Fig. 3. — CHIP is the ubiquitin E3 ligase mediating celastrol-triggered CIP2A degradation. (A) A549 cells were pretreated with 100nM PS-341 or 10 μM MG-132 for 2h, followed by celastrol treatment for additional 6h, lysed, and western blot was conducted using supernatant of cell lysates or Triton X-100-insoluble pellet, as described in Materials and methods. (B) Celastrol causes formation of CIP2A aggresome at the presence of PS-341. A549 cells pretreated with PS-341 (100nM) and/or nocodazole (10 μg/ml) for 2h, followed by celastrol (5 μM) incubation for 6h. The cells were then analyzed by immunofluorescence assay using an anti-CIP2A, a fluorescein isothiocyanate-conjugated secondary antibody and 4′,6-diamidino-2-phenylindole (DAPI). (C and D) A549 cells were transfected with negative control (NC) or CHIP-specific siRNA (100nM) for 72h and CHIP expression was evaluated by western blot (C). The cells were then pretreated with PS-341 (100nM) for 2h, followed by celastrol (5 μM) treatment for 6h, and assessed by immunofluorescence assay using an anti-CIP2A antibody and DAPI (D). (E) A549 cells were transfected with NC or CHIP-specific siRNA (100nM) for 72h, followed by treatment with 5 μM celastrol for indicated timepoints. The cells were lysed, and western blot was performed to detect the expression of CIP2A and CHIP. (F) A549 cells were treated with 5 μM celastrol (Cel) for 1h. Whole cell lysates were immunoprecipitated with anti-CIP2A antibody. Immunoprecipitates were then subjected to western blot using indicated antibodies. (G and H) HEK293T cells were cotransfected with Flag-CIP2A and Myc-CHIP constructs for 72h, followed by celastrol (5 μM) treatment for 1h, lysed, and the lysates were immunoprecipitated with anti-Flag M2 beads (G) or anti-Myc antibody (H). Immunoprecipitates were subjected to western blots with anti-Flag or anti-Myc antibody. (I) Flag-CIP2A or Flag-CHIP were transfected into HEK293T cells, proteins were purified by Flag-M2 affinity gel and *in vitro* ubiquitination assay was performed as described in Materials and methods. *Ubiquitinated CIP2A.

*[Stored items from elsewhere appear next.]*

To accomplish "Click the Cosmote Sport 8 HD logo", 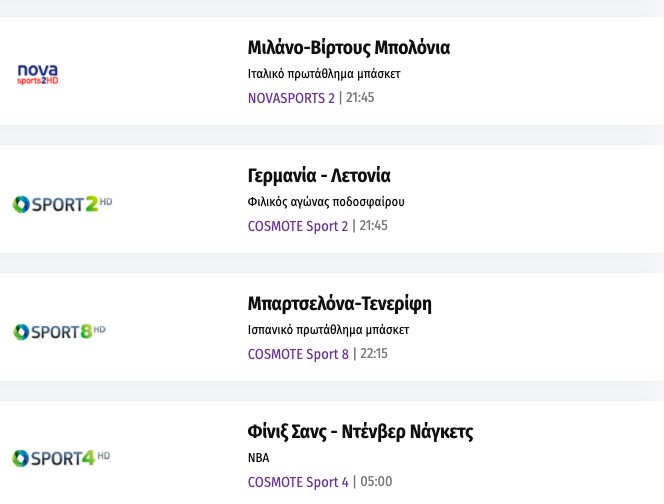I will (x=59, y=331).
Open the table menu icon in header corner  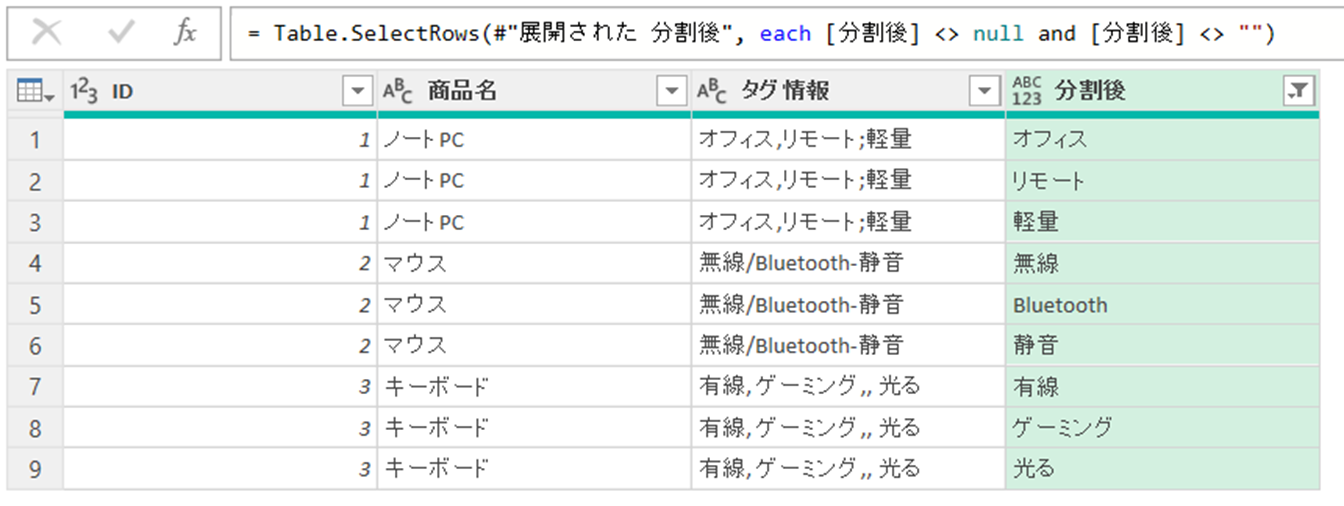coord(35,92)
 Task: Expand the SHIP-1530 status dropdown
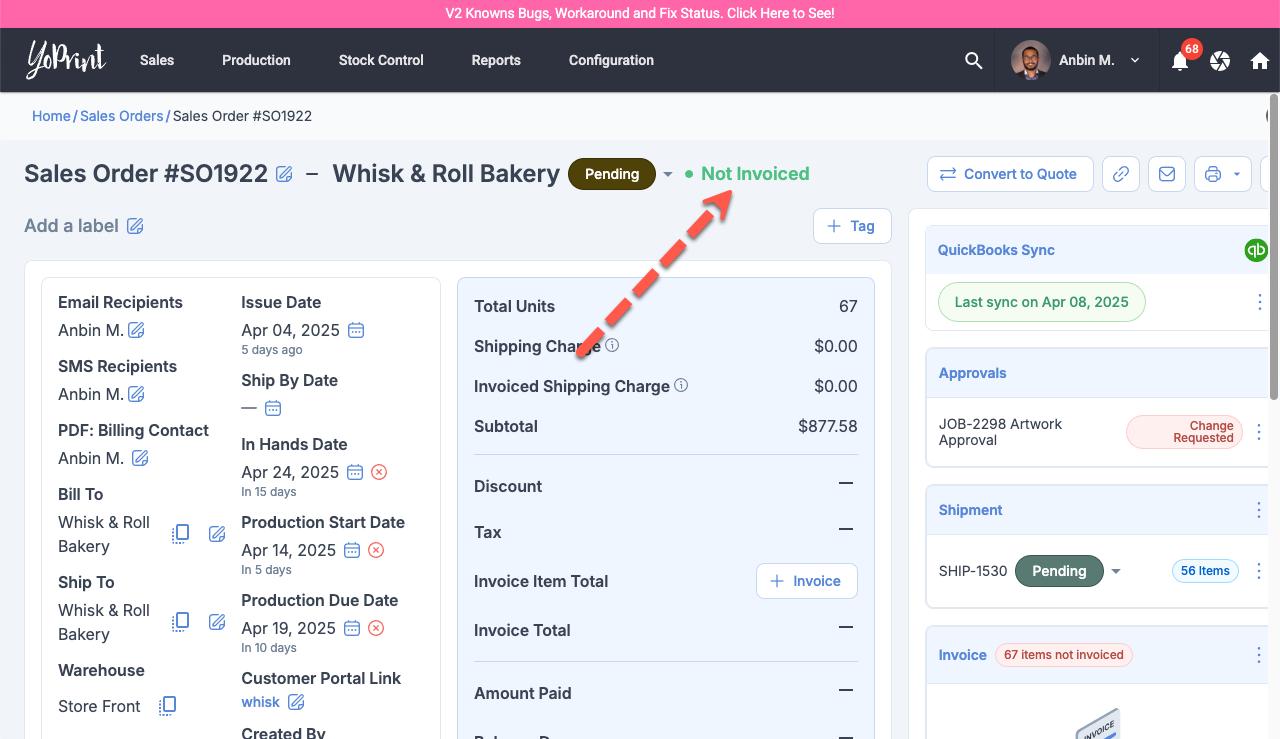(x=1116, y=571)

CHIP is a chaperone-binding ubiquitin ligase (32). Our above data pointed to the possibility that CHIP might be an E3 ligase of CIP2A and play a role in celastrol-triggered CIP2A degradation. To test this hypothesis, A549 cells were transfected with CHIP-specific siRNA followed by celastrol treatment. We reported that in cells transfected with NC siRNA, celastrol caused CIP2A degradation within 1–4h (Figure 3E, left panel), whereas in cells transfected with CHIP-specific siRNA, CIP2A degradation was markedly inhibited (Figure 3E, right panel). Furthermore, coimmunoprecipitation and western blot analysis revealed that in A549 cells the binding affinity between CIP2A and CHIP was weak, whereas celastrol could dramatically enhance CIP2A–CHIP interaction (Figure 3F). We also confirmed this interaction in HEK293T cells cotransfected with Flag-CIP2A and Myc-CHIP, and reciprocal coimmunoprecipitation experiments demonstrated that when celastrol was presented, CIP2A–CHIP interaction was dramatically enhanced (Figure 3G and H). An in vitro ubiquitination assay also showed that CHIP was able to directly induce ubiquitination of CIP2A (Figure 3I). These results indicate that CHIP is the ubiquitin E3 ligase involved in celastrol-induced CIP2A degradation.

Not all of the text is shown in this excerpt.